Records drawn from a data source
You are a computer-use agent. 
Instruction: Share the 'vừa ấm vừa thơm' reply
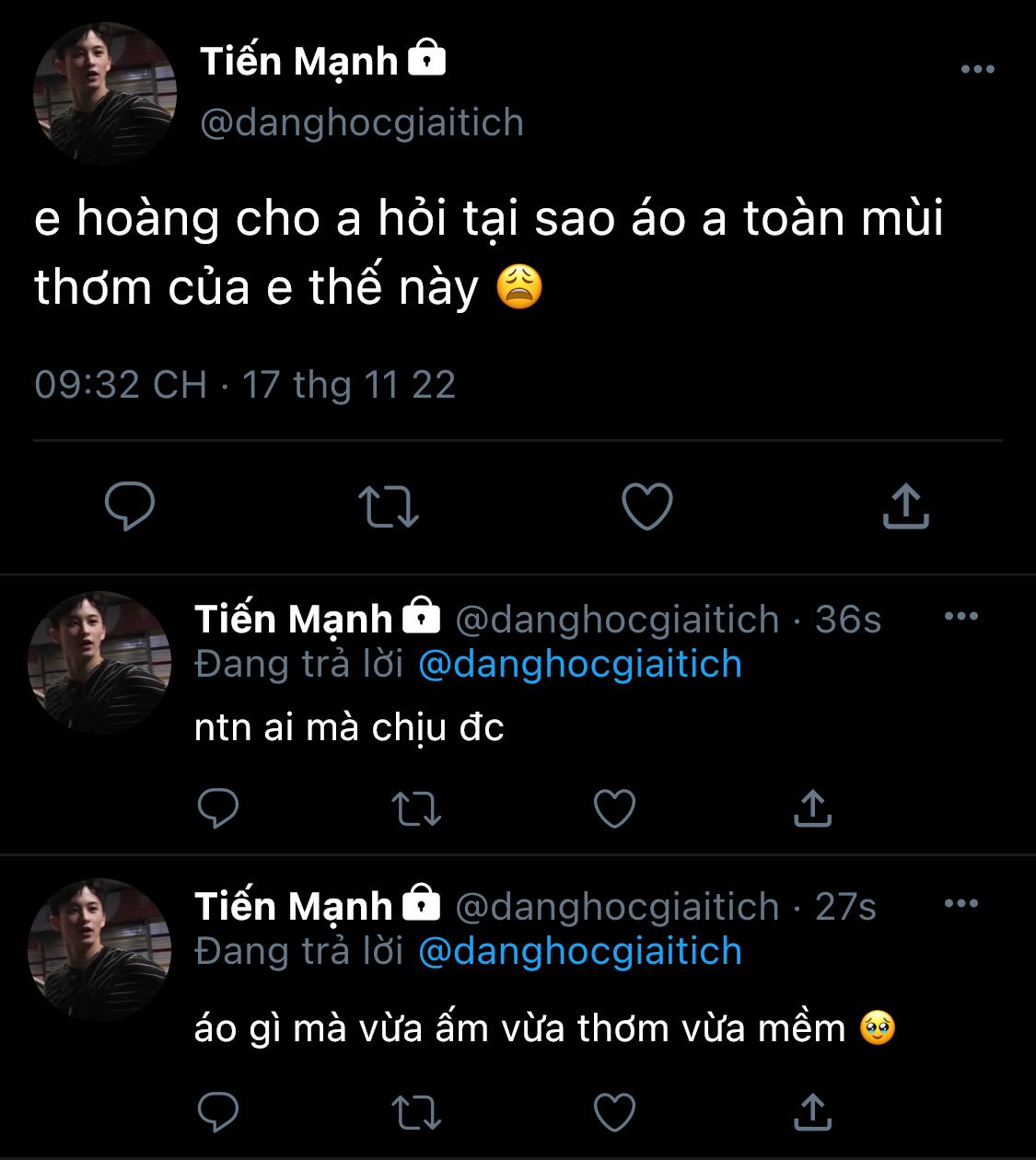(x=812, y=1112)
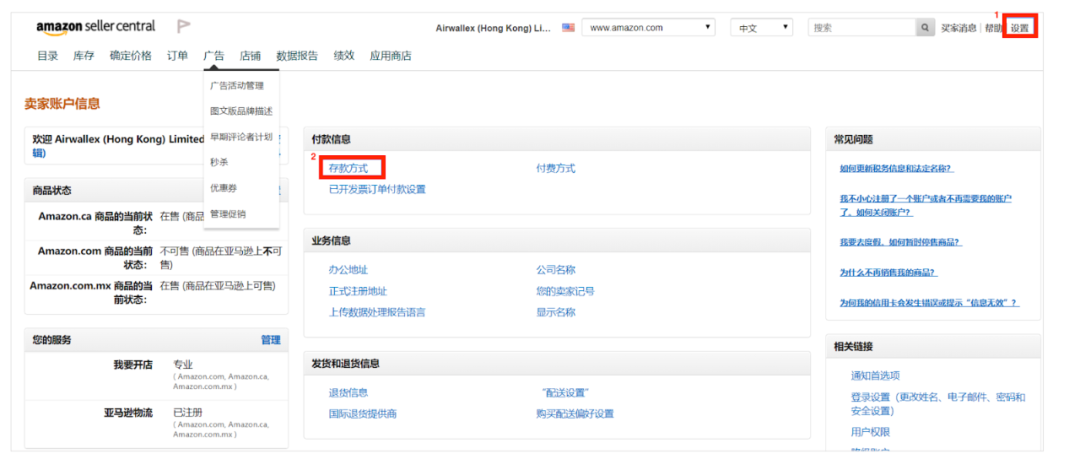This screenshot has height=470, width=1080.
Task: Open 设置 in the top right corner
Action: tap(1019, 28)
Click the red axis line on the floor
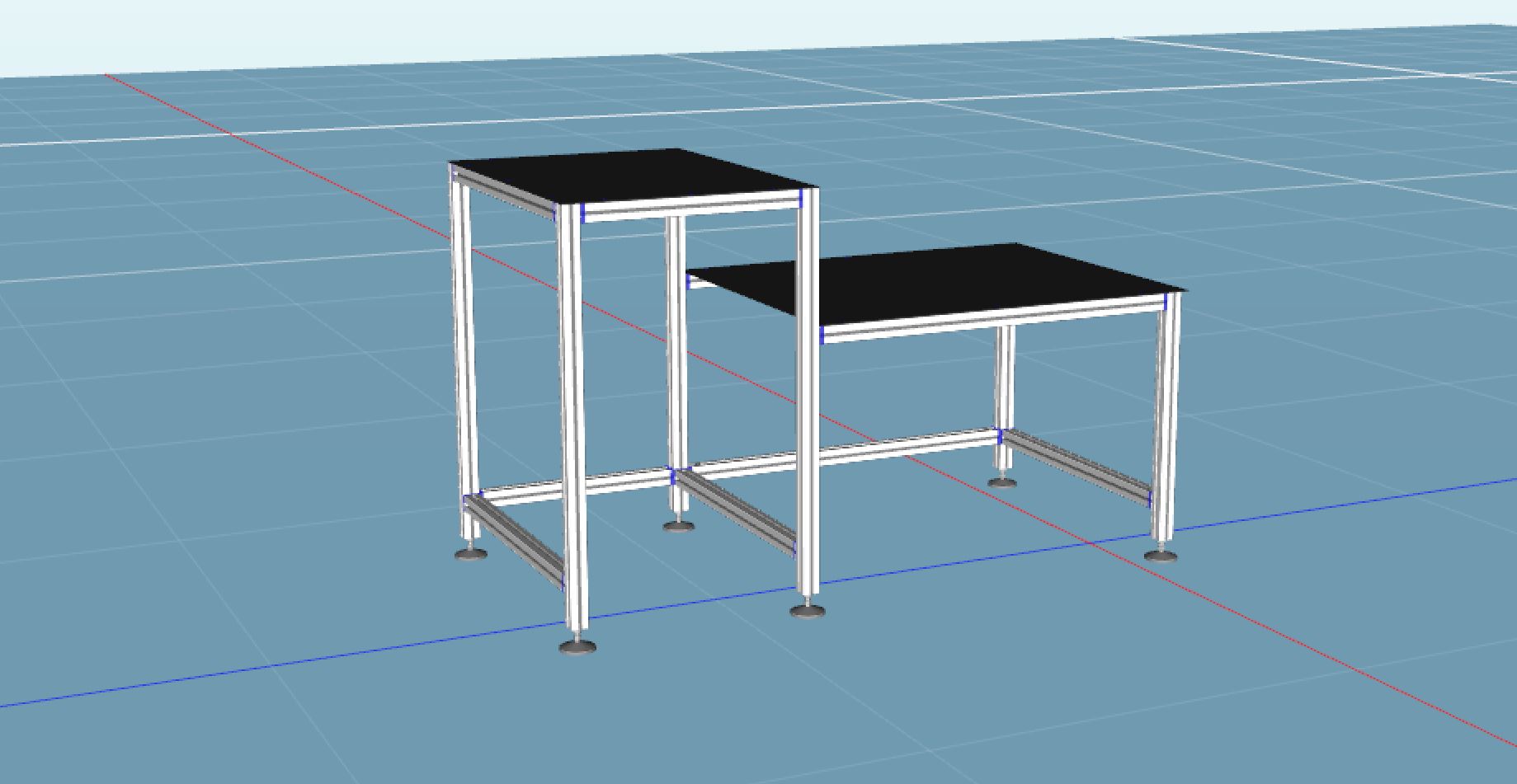 [1320, 651]
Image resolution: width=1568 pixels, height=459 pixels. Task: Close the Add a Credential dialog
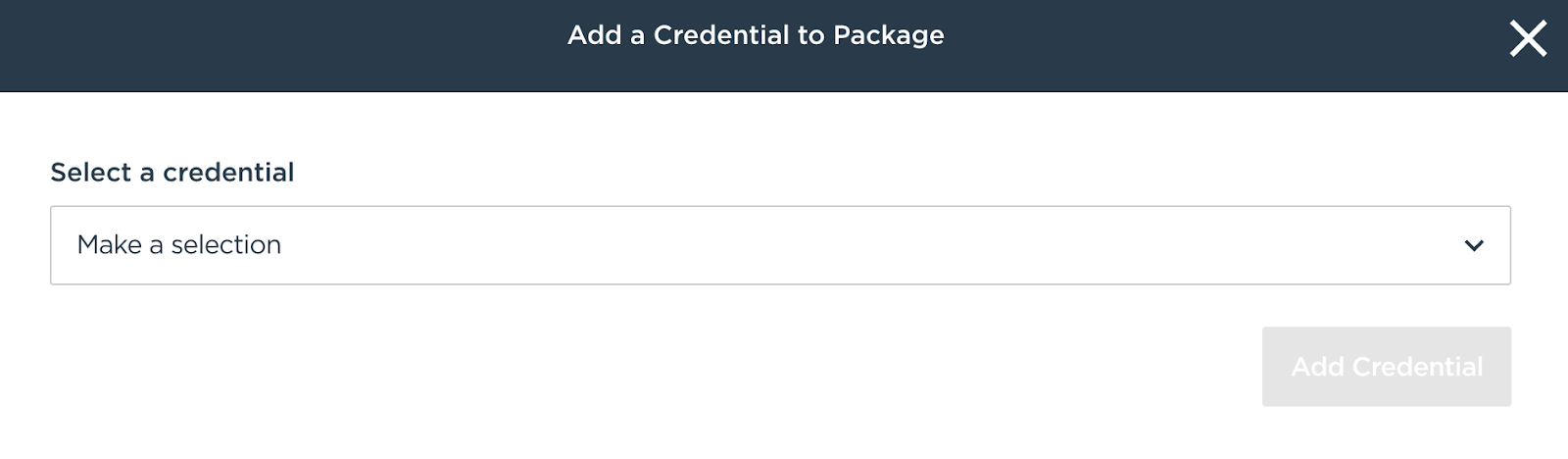coord(1528,39)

> To do
Rewrite every line of the material above as a numbered list, omitting any blank lines. Leave the pictures out of your answer.

> Response to this task
1. You are a computer-use agent. 
2. Instruction: Share the 'vừa ấm vừa thơm' reply
3. (x=812, y=1112)
4. This screenshot has height=470, width=1080.
5. Task: Open 设置 in the top right corner
6. Action: tap(1019, 28)
7. Click the red axis line on the floor
8.  [1320, 651]
9. Image resolution: width=1568 pixels, height=459 pixels. Task: Close the Add a Credential dialog
10. coord(1528,39)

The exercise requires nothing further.